It has been a busy week at school and I haven’t been taking care of myself. I ate irregular meals, unhealthy food…and gained a whole lot of fat on my stomach.
I’m not worried about getting fat, I want to be fat, but not gain weight unhealthily. “Cut down on carbs” Melanie told me.
I never want to admit doing this but today for the first time in my entire life, counted the carbs i took. I don’t want to eat too much carbs and miss out on the proteins, I haven’t been taking vegetables or meat lately firstly because 1) meals containing veg or meat are Super ex here like $15 and 2) I am too busy with my assignments I couldn’t be bother to go out of my way searching for the food I like, so I settled in Uni food which was really shitty.

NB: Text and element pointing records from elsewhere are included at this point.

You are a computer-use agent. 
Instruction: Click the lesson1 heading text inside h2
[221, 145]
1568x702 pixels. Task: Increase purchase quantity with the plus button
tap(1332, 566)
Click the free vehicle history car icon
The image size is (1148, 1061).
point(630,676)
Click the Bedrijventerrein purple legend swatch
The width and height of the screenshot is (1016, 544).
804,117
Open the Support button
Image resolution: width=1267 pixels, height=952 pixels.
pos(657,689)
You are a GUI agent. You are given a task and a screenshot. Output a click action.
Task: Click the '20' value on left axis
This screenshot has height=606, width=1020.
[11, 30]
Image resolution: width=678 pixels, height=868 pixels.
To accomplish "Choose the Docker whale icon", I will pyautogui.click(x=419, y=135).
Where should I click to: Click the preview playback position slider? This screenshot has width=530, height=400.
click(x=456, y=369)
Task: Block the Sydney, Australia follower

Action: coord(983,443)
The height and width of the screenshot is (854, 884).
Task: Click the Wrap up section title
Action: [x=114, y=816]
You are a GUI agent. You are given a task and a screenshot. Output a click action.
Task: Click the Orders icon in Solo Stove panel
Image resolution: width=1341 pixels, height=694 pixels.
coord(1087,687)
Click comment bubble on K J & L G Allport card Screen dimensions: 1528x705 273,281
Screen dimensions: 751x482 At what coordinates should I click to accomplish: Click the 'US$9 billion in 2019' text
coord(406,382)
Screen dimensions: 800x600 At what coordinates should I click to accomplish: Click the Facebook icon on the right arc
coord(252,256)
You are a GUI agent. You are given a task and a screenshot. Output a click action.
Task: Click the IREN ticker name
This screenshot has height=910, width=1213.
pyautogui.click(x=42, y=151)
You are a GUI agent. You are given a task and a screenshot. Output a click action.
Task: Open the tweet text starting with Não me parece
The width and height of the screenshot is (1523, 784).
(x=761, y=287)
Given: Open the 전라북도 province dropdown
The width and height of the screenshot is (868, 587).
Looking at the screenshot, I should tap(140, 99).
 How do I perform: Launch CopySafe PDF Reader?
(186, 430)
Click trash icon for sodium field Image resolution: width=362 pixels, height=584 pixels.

The fact that I haven’t fell sick till now SURPRISED me because in Singapore, I would have a fever or stomach flu every now and then when I binge on heaty foods. (Better don’t jinx myself) but God has sustained me through this busy period and I’m thankful. I missed my Chinese herbal soup, I missed the chrysanthemum tea and stuffs my mum used to cook because it will calm my nerves, make me feel so much healthier.
I want those so bad because I feel so unhealthy, I have been sleeping at 3am, and yet-
I cannot cry. I cannot cry.
I went to the shopping centre. Looking at all the prices of the food ($14.90, $17.90….) repulsed me. And the long queue of families and happy people in restaurants disgusted me because they make me think of my lovely family back home. I felt angry.
Just so pissed off.
I went to the basement and grabbed the $4.90 bowl of salad. Then I gluped down my whole bowl of salad in TOP speed, thinking of all the vitamins in the veg, and while doing so my mind silently chanted the prayer “Lord sustain me” over and over again.